Does alcohol help or hurt sleep?

Alcohol impairs sleep quality despite helping sleep onset. Alcohol is a GABA agonist and glutamate antagonist — it sedates and reduces anxiety, which can accelerate sleep onset. However: alcohol suppresses REM sleep in the first half of the night; as alcohol is metabolized (typically in the second half of the night), REM rebounds intensely, producing vivid and disturbing dreams and fragmented sleep. Alcohol also relaxes upper airway muscles, worsening snoring and sleep apnea. The net effect: alcohol-assisted sleep is lighter, more fragmented, and lacking in the REM sleep critical for emotional processing and memory consolidation.
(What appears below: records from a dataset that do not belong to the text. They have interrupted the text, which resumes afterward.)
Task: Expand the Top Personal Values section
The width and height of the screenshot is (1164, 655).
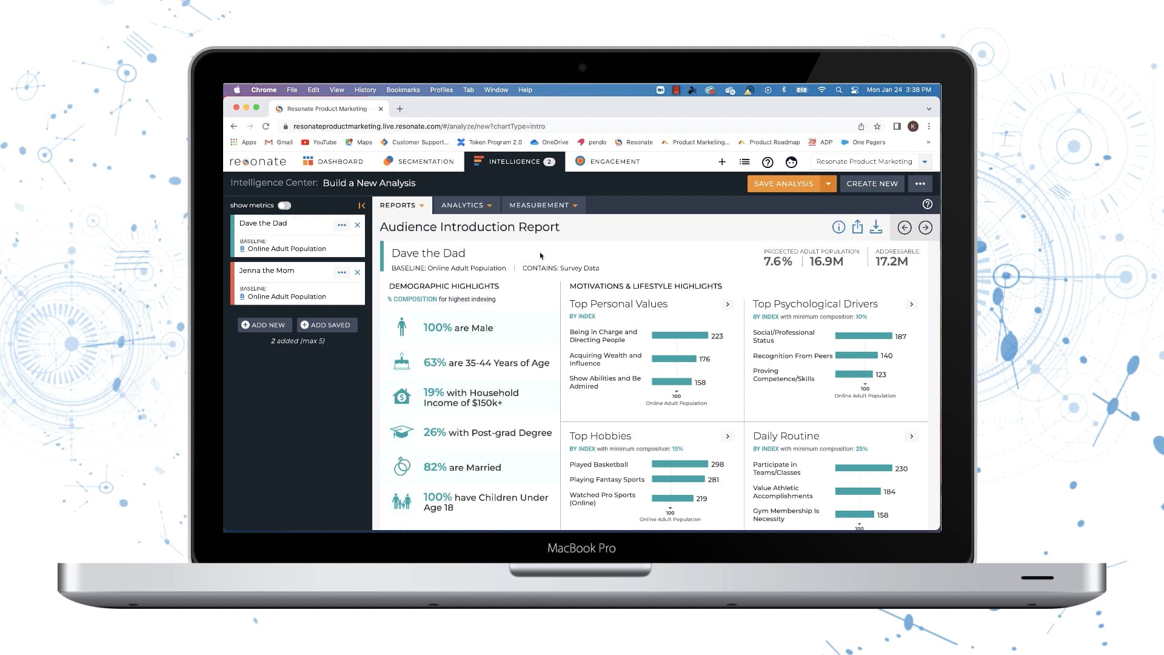Action: pyautogui.click(x=728, y=304)
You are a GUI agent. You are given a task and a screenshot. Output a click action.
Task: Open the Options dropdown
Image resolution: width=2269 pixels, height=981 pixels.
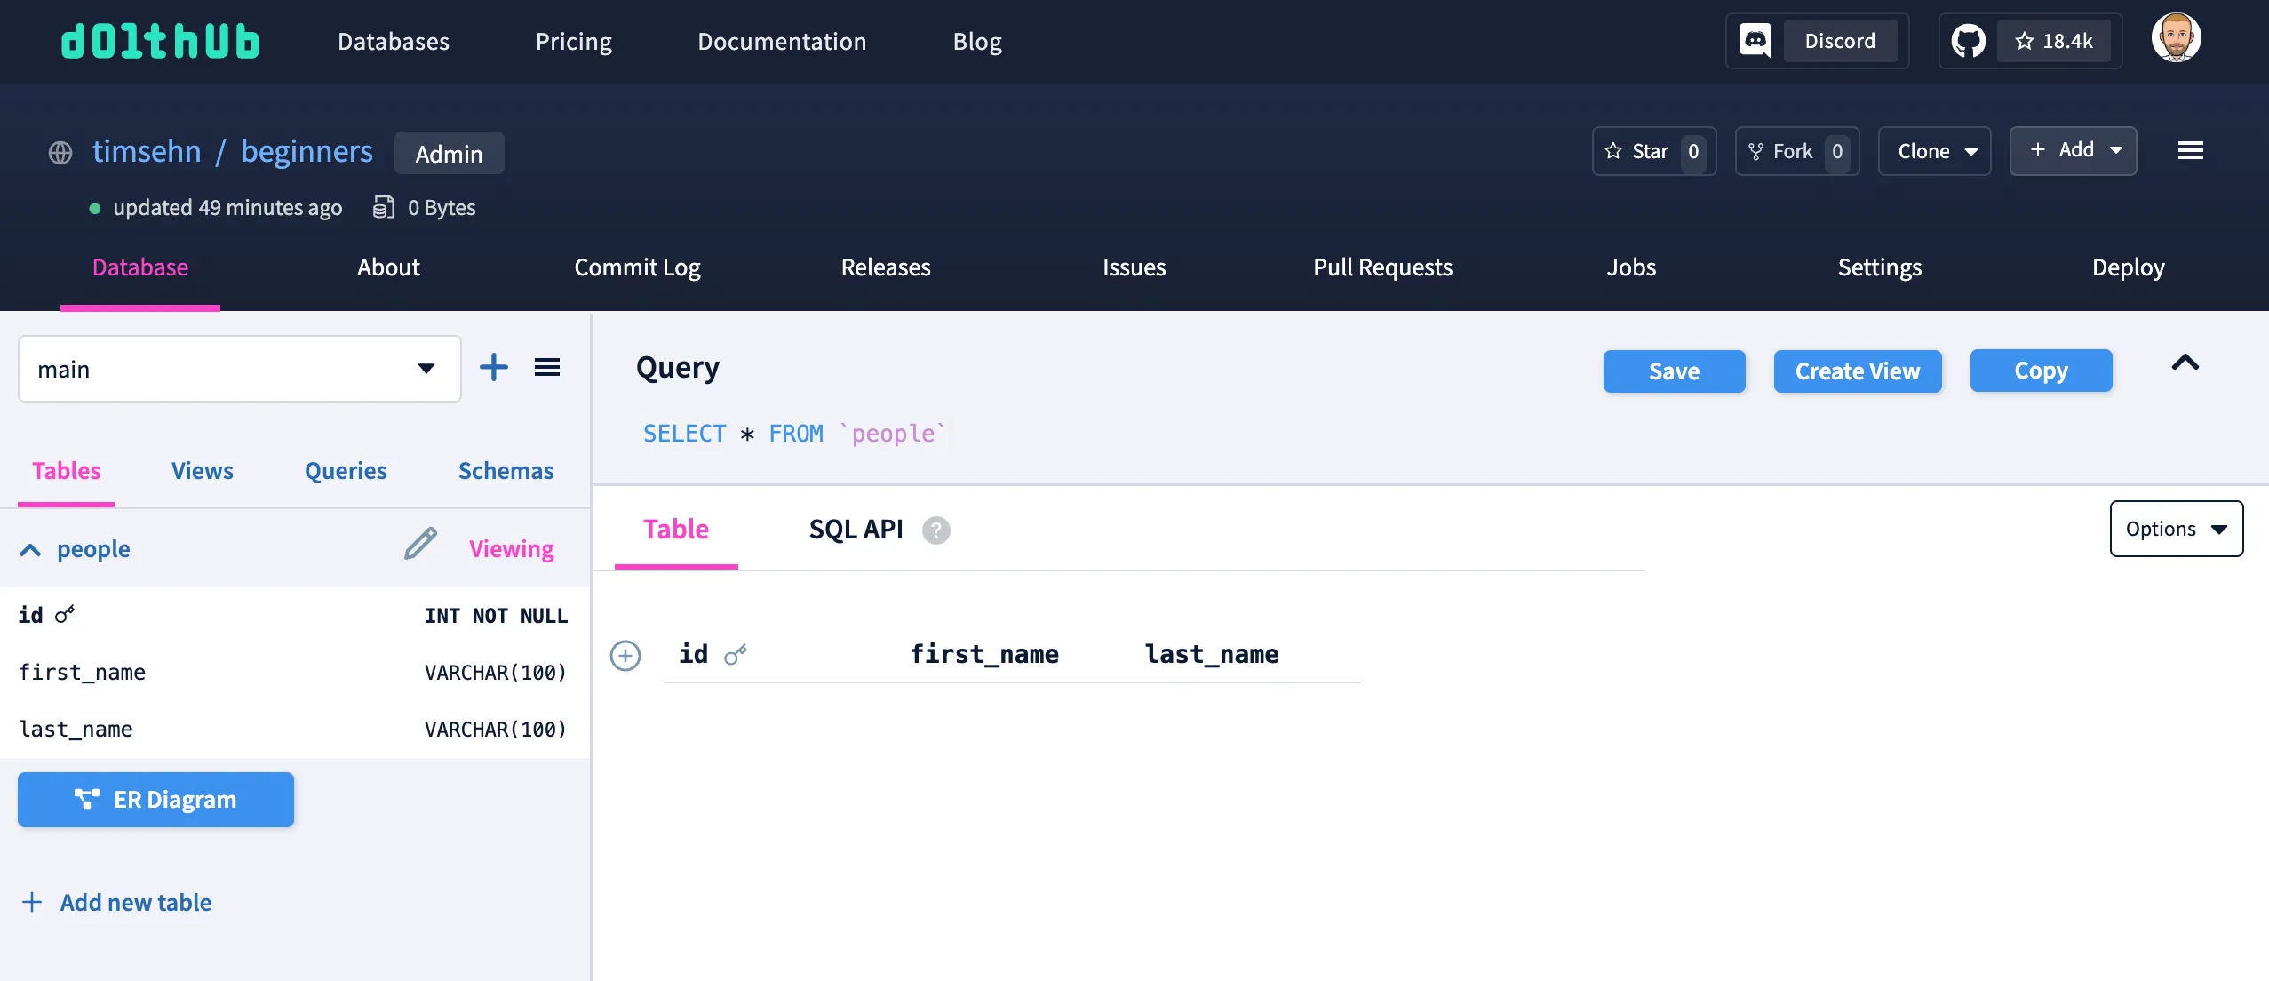click(2175, 528)
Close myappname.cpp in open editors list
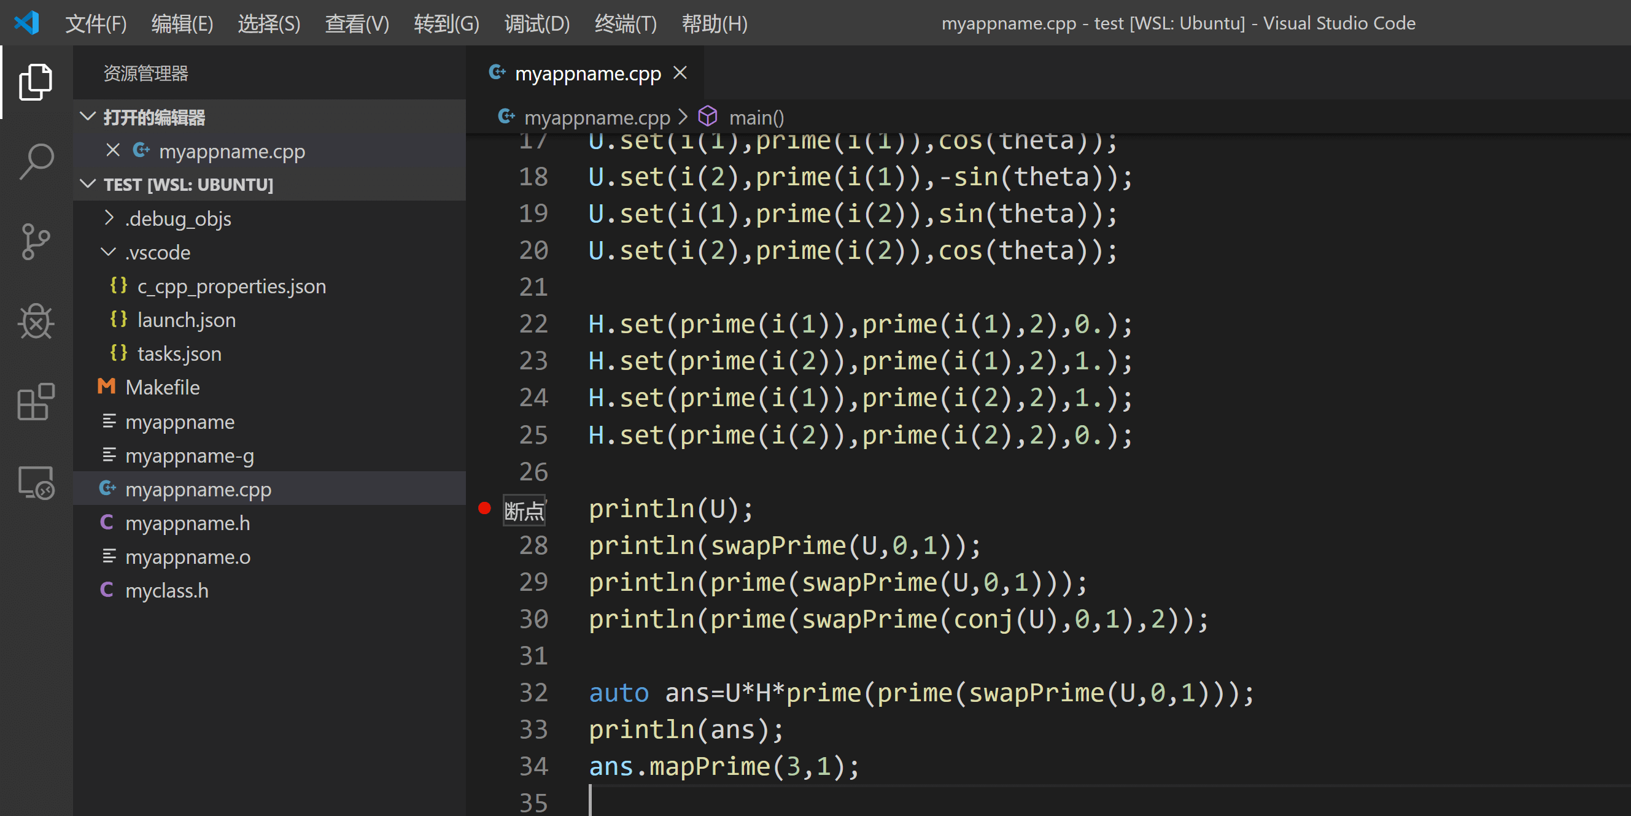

How does caffeine affect sleep?

Caffeine blocks adenosine receptors — delaying the subjective sense of sleepiness but not clearing the accumulated adenosine (which continues building). Caffeine's half-life is 5-7 hours: a coffee at 2pm still has half its caffeine present at 7-9pm. This doesn't mean you can't fall asleep — but it does mean your sleep architecture is altered, with reduced slow-wave sleep even if subjective sleep quality seems normal. Walker's research found afternoon caffeine reduced slow-wave sleep by 20% — equivalent to aging 10-15 years in sleep quality — without subjects noticing the reduction. A practical cut-off of 12-1pm for caffeine intake is supported by the half-life evidence.

What is sleep restriction therapy and how does it work?

Sleep restriction is a counterintuitive but highly effective component of CBT-I: temporarily limiting time in bed to the actual hours slept (e.g., if you sleep 5 hours but spend 8 in bed, your prescribed 'sleep window' is initially 5 hours). This severe sleep restriction rapidly builds homeostatic sleep pressure (adenosine accumulation), which consolidates fragmented sleep into a more solid block. As sleep efficiency (proportion of time in bed actually sleeping) improves above 85-90%, the window is gradually extended. Most patients see significant improvement within 1-3 weeks. Sleep restriction is temporarily uncomfortable — you will be sleep-deprived — but produces durable remission of insomnia.

Do sleep supplements like melatonin or magnesium actually work?

Melatonin's evidence is limited and dose-specific. It is effective for circadian rhythm disorders (jet lag, shift work, delayed sleep phase syndrome) — it signals darkness to the SCN and helps shift the clock timing. For general insomnia in people without circadian misalignment, evidence is modest at best. Most commercial supplements use doses (3-10mg) far above physiological levels (0.1-0.3mg is sufficient to shift the clock); lower doses may be as effective. Magnesium glycinate has some evidence for sleep quality improvement, likely through GABA receptor modulation and muscle relaxation. Valerian root evidence is consistently negative across rigorous trials. Prescription sleep medications work but carry dependence risk; CBT-I remains preferable for chronic insomnia.